TEXTE
┌──

Certains se sont indignés, avec raison, devant l’hypocrisie et l’imposture que constituaient les hommages de nos dirigeants à Nelson Mandela.
En effet, comment rendre hommage à cet homme, que l’on associe au noble combat des populations noires d’Afrique du Sud contre un système d’exploitation injuste et raciste, alors même que l’on alimente le chaos et la barbarie dans de nombreuses régions dans le monde, notamment en Afrique et au Moyen Orient ?
La remarque est juste, mais pendant qu’on se dispute la mémoire d‘un de ces héros dont les médias raffolent, c’est à côté de la réalité, passée et présente, que l’on passe.
Le peuple noir d’Afrique du Sud est une nouvelle fois aux premières lignes du combat contre l’impérialisme et l’exploitation.
Face à lui, les forces de l’ordre du gouvernement tripartite composé de l’ANC (parti de Nelson Mandela), de SACP (Parti communiste d’Afrique du Sud) et la centrale syndicale COSATU.
A la lumière de la situation actuelle, il est dans l’intérêt de tous de porter un regard froid sur l’action politique de Mandela, de la clandestinité à sa gestion du pouvoir, et de tirer du passé les leçons qui nous permettront de nous organiser aujourd’hui.
Exploitation, assassinats, massacre : le miracle économique de l’Afrique du Sud
De concert avec les éloges de nos politiques, la presse économique salut l’ouverture de l’Afrique du Sud, première économie du continent africain au sous sol extrêmement riche. La revue capitaliste Challenge publiait vendredi l’interview de Thierry Vircoulon, chercheur associé à l’Institut français des relations internationales (IFRI) :
« Qu’est ce que Nelson Mandela, décédé le 5 décembre à Johannesburg, a apporté à l’économie sud-africaine ? Quand il a été élu président en 1994, il a contribué à ce que l’ANC (Congrès national africain) change sa politique économique.

└──

CONSIGNE
Recopiez fidèlement le texte sur Nelson Mandela de « En effet, comment » à « Moyen Orient ? ». Vous n'avez pas besoin de consulter les lignes.

DONNÉES

┌──

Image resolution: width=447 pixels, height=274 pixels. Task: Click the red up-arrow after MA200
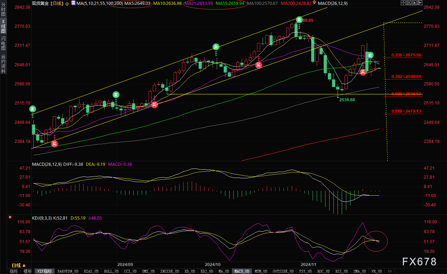coord(314,3)
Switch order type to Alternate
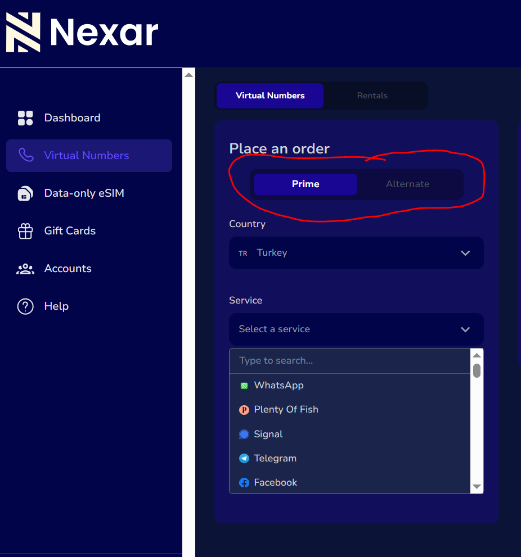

└──

RÉSULTAT
En effet, comment rendre hommage à cet homme, que l’on associe au noble combat des populations noires d’Afrique du Sud contre un système d’exploitation injuste et raciste, alors même que l’on alimente le chaos et la barbarie dans de nombreuses régions dans le monde, notamment en Afrique et au Moyen Orient ?